Affecté par des années de conflits, le Tchad a connu une période triste définit par des batailles, des répressions mais surtout de dictature caractérisée par une violence extrême qui n’a épargné ni les hommes, ni les femmes et moins encore les enfants de toutes les couches sociales. Aussi, en cette période où les hommes étaient surtout surveillés, l’action des femmes, même si elle est méconnue, a été d’autant prépondérantes que décisives afin d’implanter les valeurs des libertés fondamentale dans l’histoire meurtrières du pays. Voici l’histoire de Marné.

Interprété en arabe tchadique, l’adjectif marné renvoi au sens de la mollesse, de la douceur ou la tendresse. Exactement le contraire de cette fille du Tchad qui a fait de la bravoure et du goût du risque une philosophie de vie.
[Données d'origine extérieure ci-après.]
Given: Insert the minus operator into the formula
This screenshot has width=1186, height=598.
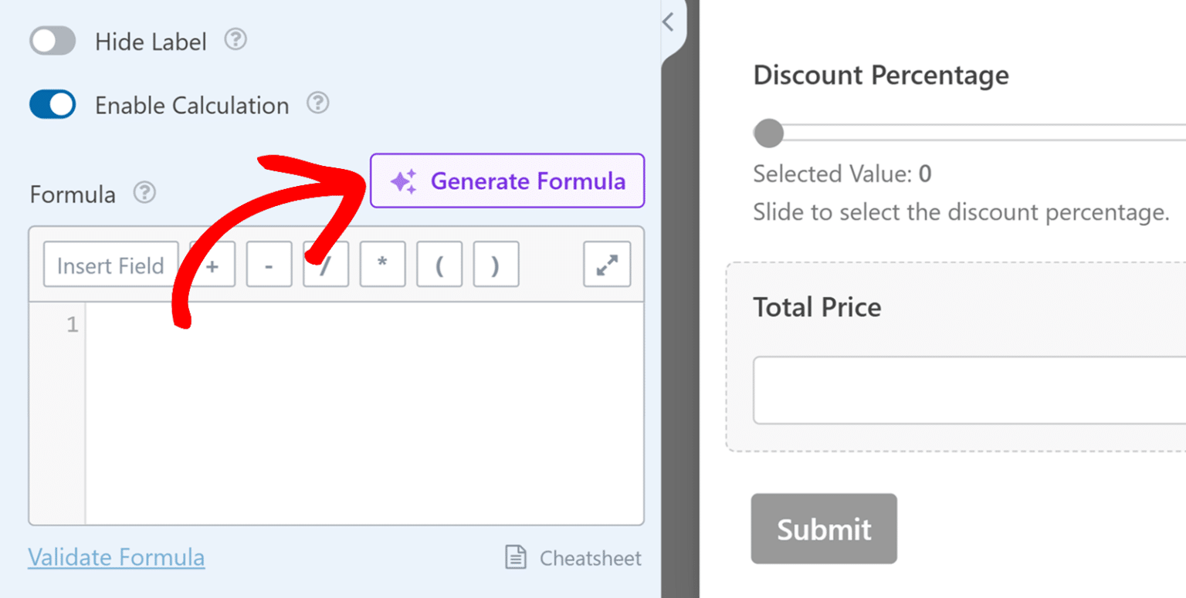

Marné est née en 1961 à Bitkine au Guéra, une région tchadienne dominée par les massif montagneux et flottant entre le Centre et Centre– sud du Tchad. Cette bande qui reflète toute la diversité culturelle du pays a été le théâtre de l’un des premiers soulèvements populaires qui a vu naître des contestations réprimées de manière très violente (événements de Mangalmé). Et c’est dans cet esprit de rébellion qu’à grandit Marné. Moyenne de taille, le teint d’un noir et les cheveux mi long crépus, cette mère de famille devient au cour de la période dictatoriale une porteuse de courriers destinés aux mouvements de résistances qui luttaient contre le pouvoir en place. Elle était donc engagée physiquement dans le conflit en faisant de son corps et celui de son bébé des pourvoyeurs de message. Khadidja sa coéquipière nous raconte :

« L’itinéraire de Marné va de N’Djamena au Tchad, de Kousseri au Cameroun et à Maïdougouri au Nigéria. Au Cameroun, son bébé attaché au dos, elle rencontre les jardiniers et riverains tchadiens avec qui elle travaille. Il s’agit des tchadiens installés au pays voisins durent les longues périodes de conflits. Mais il n’y a pas que des légumes qui poussent dans ces jardins. Il y a aussi des informations très importantes, soufflées par le courant venant du Tchad. Les informations sensibles sont transcrites en lettres. C’était la période la plus sanguinaire et la police politique de Habré se trouvait partout. Les arrestations et les persécutions ciblées vont au delà du territoire nationale étant donné que des tchadiens vivant à kousseri, à Gambarou et à Maiduguri n ‘étaient pas épargnés. Alors pour éviter de ses faire prendre, Marné et ses coéquipiers ont mis en place une ruse : les messages sont hermétiquement pliés puis placés dans le gri-gri que porte son bébé autour de la taille. Le contenu original de l’amulette est remplacée par la lettre et le vieux contenant reste le même pour éviter d’éveiller les soupçon. Ensuite par la voie terrestre, la résistante arrive à Maïdougouri dans une maison de l’un des responsables du Mouvement pour le Salut National du Tchad où des hommes réunis, l’attendaient.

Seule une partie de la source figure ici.